Présente-t-on encore Didier Eribon, auquel l'université américaine Yale vient de décerner un prix pour l'ensemble de son œuvre (lire Quotidien du 13 décembre)? Il tint des chroniques dans Têtu de 2004 à 2007. Elles sont aujourd'hui rassemblées dans un recueil : Contre l'égalité. Chacune, prise isolément, contient la marque d'une actualité – le mariage de Bègles, par exemple. Mais, rassemblées, le sens de ces chroniques change. Elles deviennent des documents où se laisse lire une pensée qui ne s'est pas seulement forgée au contact de l'actualité, mais a contribué, pour partie, à la produire, la provoquer – le mariage de Bègles, encore.
Le titre, provocant en effet, le dit bien.

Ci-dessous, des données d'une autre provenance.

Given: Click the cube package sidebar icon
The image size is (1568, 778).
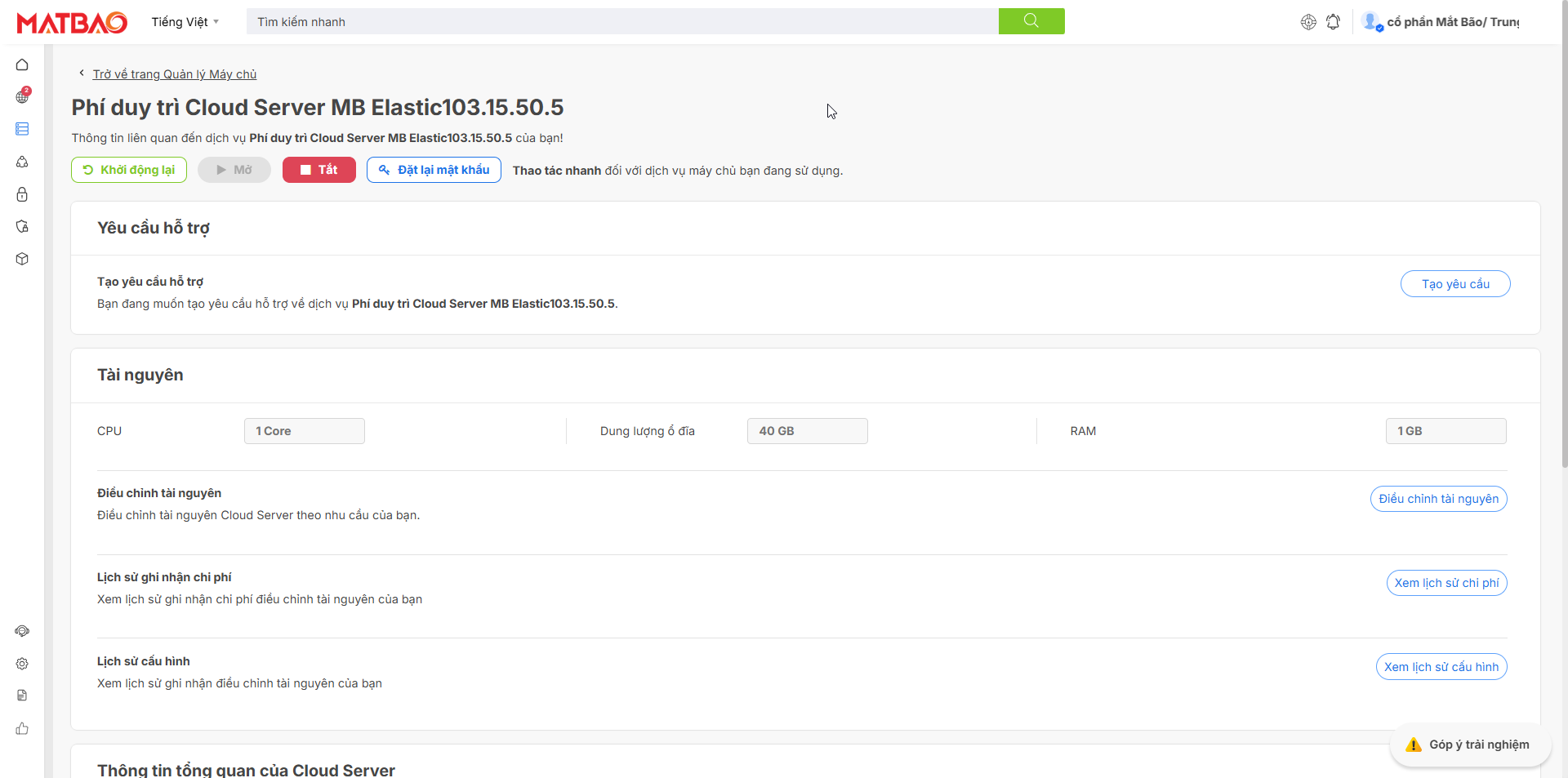Looking at the screenshot, I should pos(22,259).
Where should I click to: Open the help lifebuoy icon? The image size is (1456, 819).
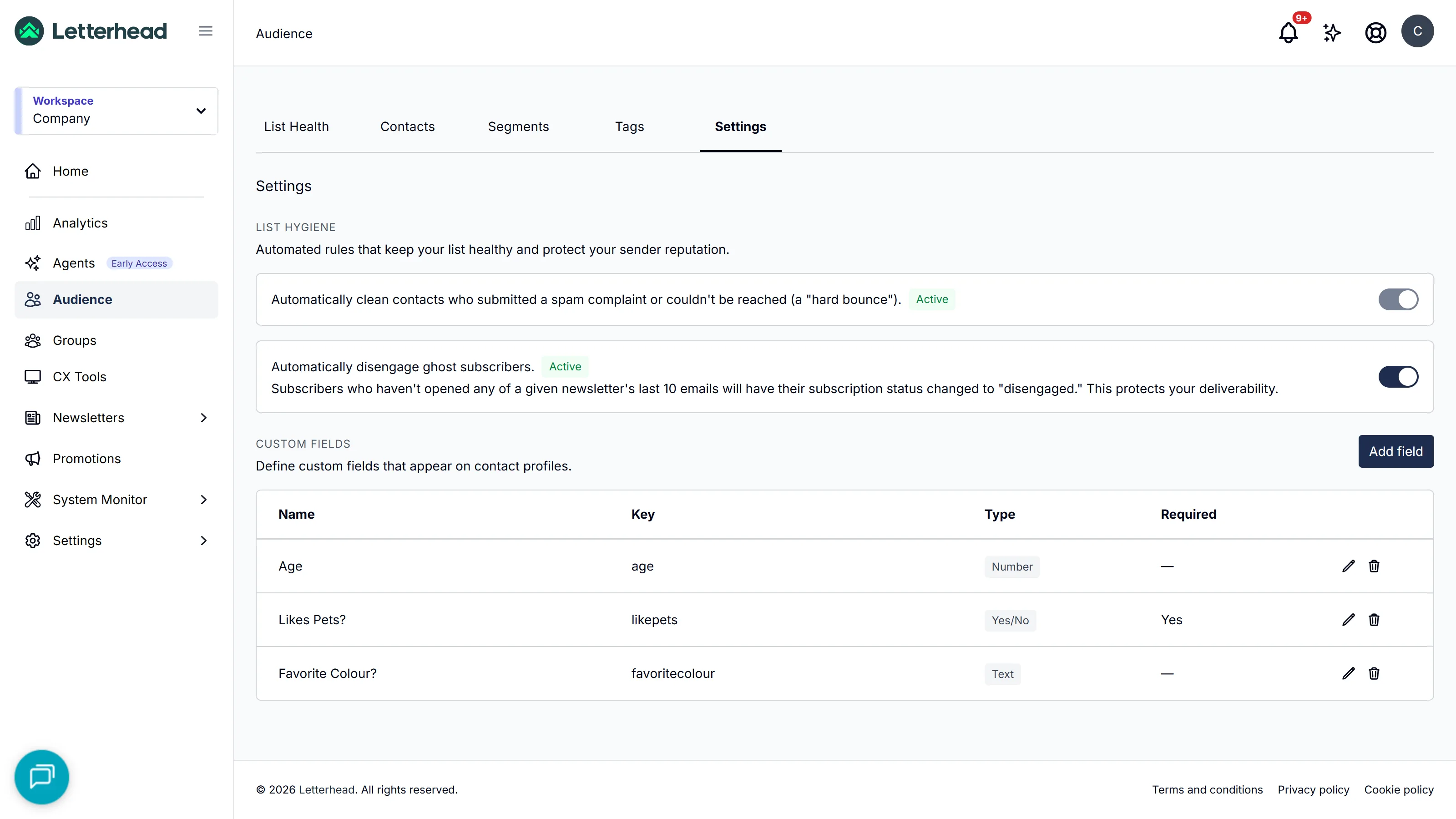[1375, 32]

Il ne s'agit évidemment pas de s'opposer à une politique de l'égalité des droits. Mais ce qu'un certain mouvement LGBT légitime aujourd'hui, au nom de l'accès à des droits préexistants (comme la sécurité des personnes), ce sont de nouvelles formes de pénalisation (la loi contre l'homophobie, la transmission du VIH). Le champ des droits à inventer, aux yeux de l'auteur, est ailleurs: dans l'affirmation du droit au mariage, comme création d'un nouveau droit ouvert à la pluralité des modes d'existence.
On ne s'étonnera pas que Didier Eribon s'interroge également sur les limites de la psychanalyse ou même de la "pensée" féministe et queer, quand celles-ci se confondent avec l'injonction à effacer ce qui fit la créativité de la culture gay: son ancrage dans des formes de sexualité et de goût hérétiques. Dans des pages troublantes où il compare les égéries populaires de la culture gay (Dalida) à des figures de la littérature la plus consacrée, Eribon montre qu'elles remplissent en effet la même fonction: des vecteurs d'identification créatrice. Or il n'y a plus de culture illégitime, pour peu qu'il y ait création, production de nouveauté, invention de soi-même, si "mineure" soit-elle.
Enfin, ce recueil est hanté par la question du bareback, dans laquelle l'auteur voit une manière de légitimer le fantasme d'une " communauté négative ", fondée sur une esthétisation de la mort, à laquelle il oppose une esthétique du souci de soi, une culture de l'attention, de la générosité, de la vie. Il faut lire ou relire ces chroniques : elles sont une invitation à la réinvention politique et culturelle de nous-mêmes.